Moepi had earned a reputation of being a fraudster’s worst nightmare: a fearless, principled, incorruptible auditor. It is widely suspected that he was killed to shut him up. Other auditors have spoken up, alleging that his killing is the tip of the iceberg, and that many other auditors who expose corruption or mismanagement of funds are at risk.
Unfortunately, Moepi’s killing is the latest in what has become a firmly-established trend where whistleblowers, activists and other people of principle are killed to prevent them from exposing fraud and corruption.
Speaking at a Rhodes University public meeting, Abahlali base Mjondolo’s S’bu Zikode said, “…there’s a new profession in town: hitman. It’s very lucrative, like being a consultant. People walk around the township and point to different hitmen, naming who they hit. This is what our children are growing up with.”
He made these remarks after two of the movement’s activists were gunned down, reputedly for their activism around housing allocations in Durban. One of these activists, Nkululeko Gwala, was killed on the same day that a senior ANC government official made sinister statements about him.

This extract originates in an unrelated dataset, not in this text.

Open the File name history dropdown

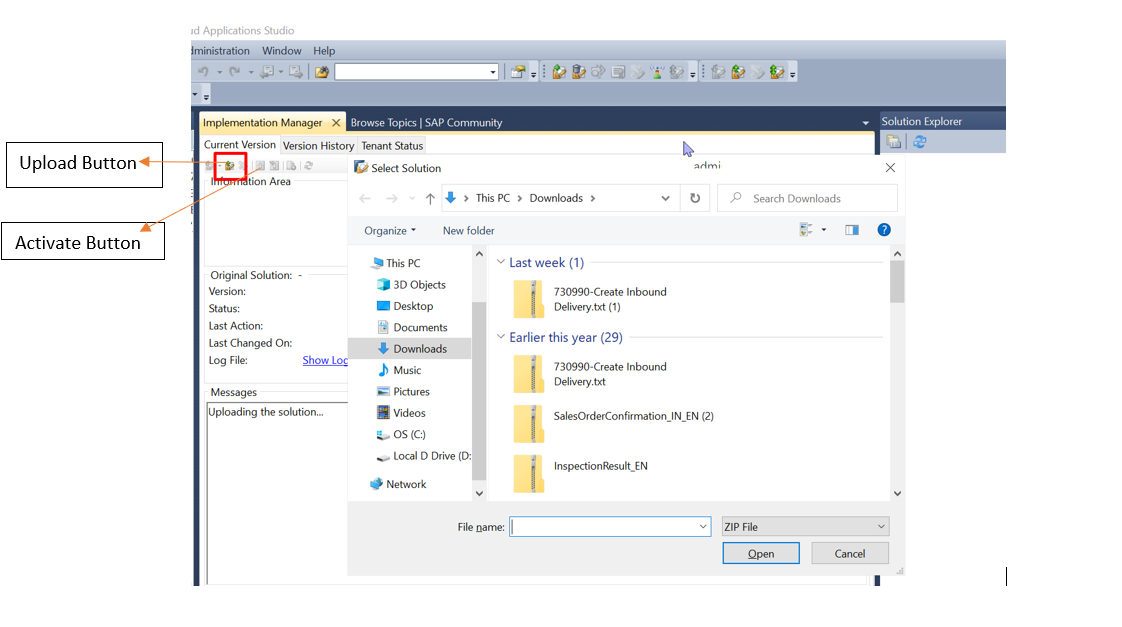(x=703, y=527)
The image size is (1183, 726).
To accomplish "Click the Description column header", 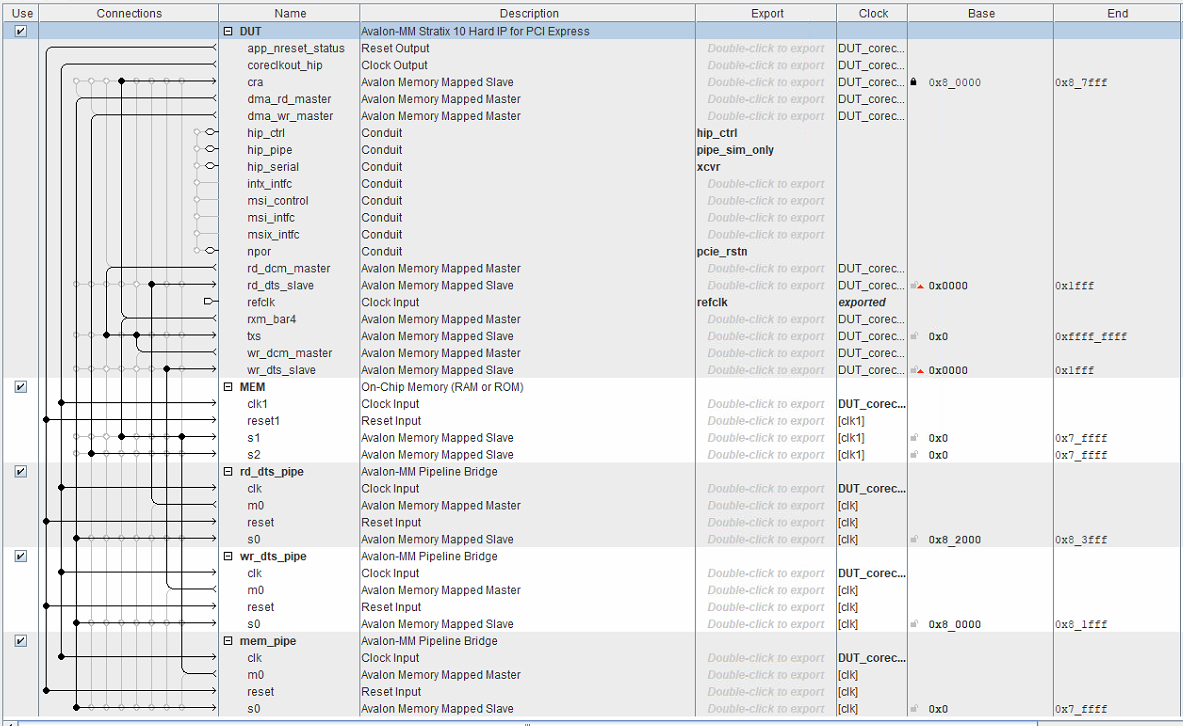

Since 2009, the year that Jacob Zuma came to office, the body count has grown rapidly, which suggests that he presides over a much more predatory political order than Thabo Mbeki or Nelson Mandela did, notwithstanding commitments to a more redistributive state. These murders are most apparent in two provinces, KwaZulu/ Natal, followed by Mpumalanga. They remain largely unsolved, the exception being the killing of ANC Councillor and trade unionist Moss Phakoe, who was killed after he found evidence of fraud in a drought relief projects. Yet even this victory remains precarious.
The growing number of assassination raises inevitable but chilling parallels with the assassination capital of the world, Columbia, and there are important lessons to learn from that country. Whistleblowers exposing the activities of druglords have been targetted, as have social movement activists; in fact, anyone who seeks to organise the poor to resist oppression and exploitation remains a potential target. As Janet Hristov has observed, the death squads enable that country’s highly unequal political and economic status quo to be maintained: to this extent, targeted violence has become essential to capital accumulation. Attempts to demilitarise society have been largely cosmetic.
Latin America’s path to neoliberalism was much more violent than countries like the United States and Britain, where consent was obtained from influential social groups. South Africa is located between these two extremes, as a complex mix of consent and coercive measures allowed this shift to take place locally.
In the 1980’s, the neoliberalising Columbian state found itself in a quandary. It could engage in overt repression, but risked losing legitimacy: as a result, shifting from a nominally democratic to an authoritarian state was simply not an option.
Alternatively, the state could allow internal opposition to inequality to grow into a powerful redistributive movement against the druglords, landlords, and the like. Given its patronage relations with these very criminals, the state could not risk that happening. As international condemnation of state repression increased, the state was forced to make tactical adjustments in its use of violence.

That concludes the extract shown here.